### Document text ###
Yahoo’s big breach of a billion accounts helps usher in an age of hacker anxiety
Published 10:42 am Thursday, December 15, 2016
SAN FRANCISCO — Yahoo has become the worst-case example of an unnerving but increasingly common phenomenon — massive hacks that steal secrets and other potentially revealing information from our personal digital accounts, or from big organizations that hold sensitive data on our behalf.
On Wednesday, Yahoo disclosed a gargantuan breach affecting more than a billion user accounts, the largest such attack in history. The company said that attack happened in August 2013, although Yahoo only discovered it recently. Worse, the company’s announcement followed a similar announcement last September of a 2014 hack — one Yahoo ascribed to an unnamed foreign government — that affected 500 million accounts.
Neither Yahoo breach has yet been linked to online fraud or any specific repercussions for Yahoo users. But their disclosure closely follows U.S. intelligence concerns about Russian hacking of Democratic emails during the presidential campaign – not to mention other recent attacks on a major health insurer, a medical lab-test company and the government office that manages millions of federal employees.
“The lesson is clear: no organization is immune to compromise,” said Jeff Hill, director of product management for cybersecurity consultant Prevalent. “And since most of us are dependent on big organizations that hold our digital lives in their hands, in a broad sense that effectively means no one is safe.”
###
**Activity A:**
Answer these questions about the Yahoo breach article:
(i) When did the attack that Yahoo disclosed on Wednesday happen?
(ii) How many accounts did the 2014 hack affect?
(iii) What position does Jeff Hill hold, and at which firm?
**Activity B:**
From the Yahoo breach article, return word for word the part that opens with the words containing "Yahoo’s big breach" and closes with "500 million accounts.".
### Given material ###
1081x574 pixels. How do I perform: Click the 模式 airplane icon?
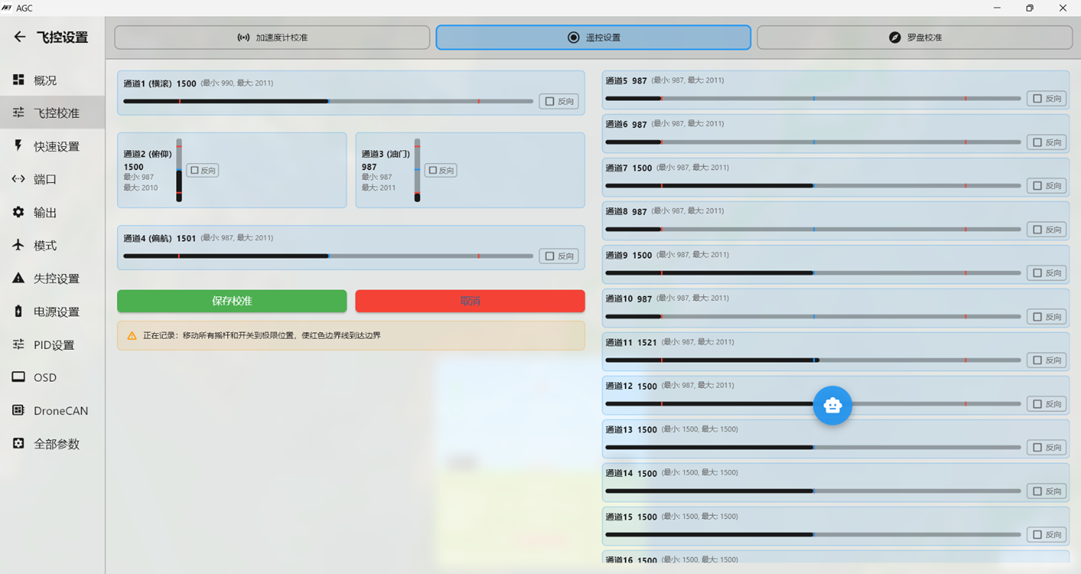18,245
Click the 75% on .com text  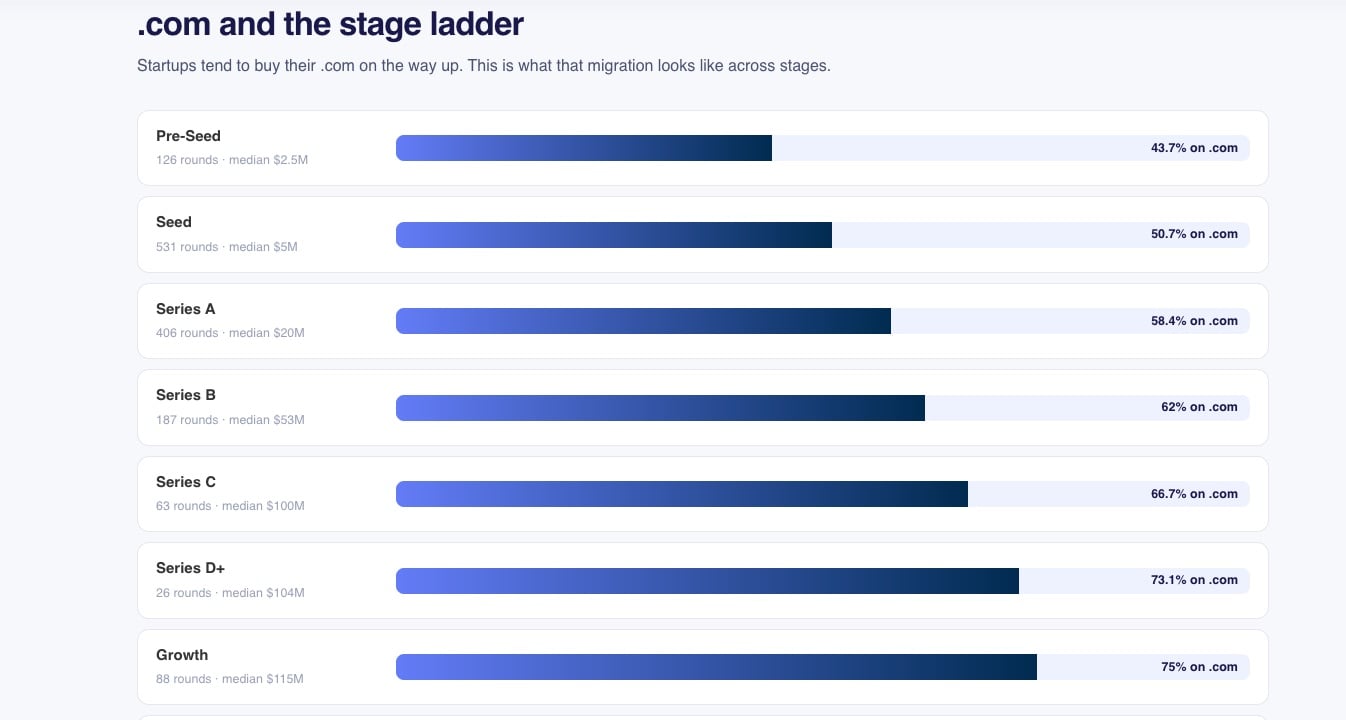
###
**Problem solution A:**
(i) August 2013
(ii) 500 million
(iii) Director of product management at the cybersecurity consultant Prevalent

**Problem solution B:**
Yahoo’s big breach of a billion accounts helps usher in an age of hacker anxiety
Published 10:42 am Thursday, December 15, 2016
SAN FRANCISCO — Yahoo has become the worst-case example of an unnerving but increasingly common phenomenon — massive hacks that steal secrets and other potentially revealing information from our personal digital accounts, or from big organizations that hold sensitive data on our behalf.
On Wednesday, Yahoo disclosed a gargantuan breach affecting more than a billion user accounts, the largest such attack in history. The company said that attack happened in August 2013, although Yahoo only discovered it recently. Worse, the company’s announcement followed a similar announcement last September of a 2014 hack — one Yahoo ascribed to an unnamed foreign government — that affected 500 million accounts.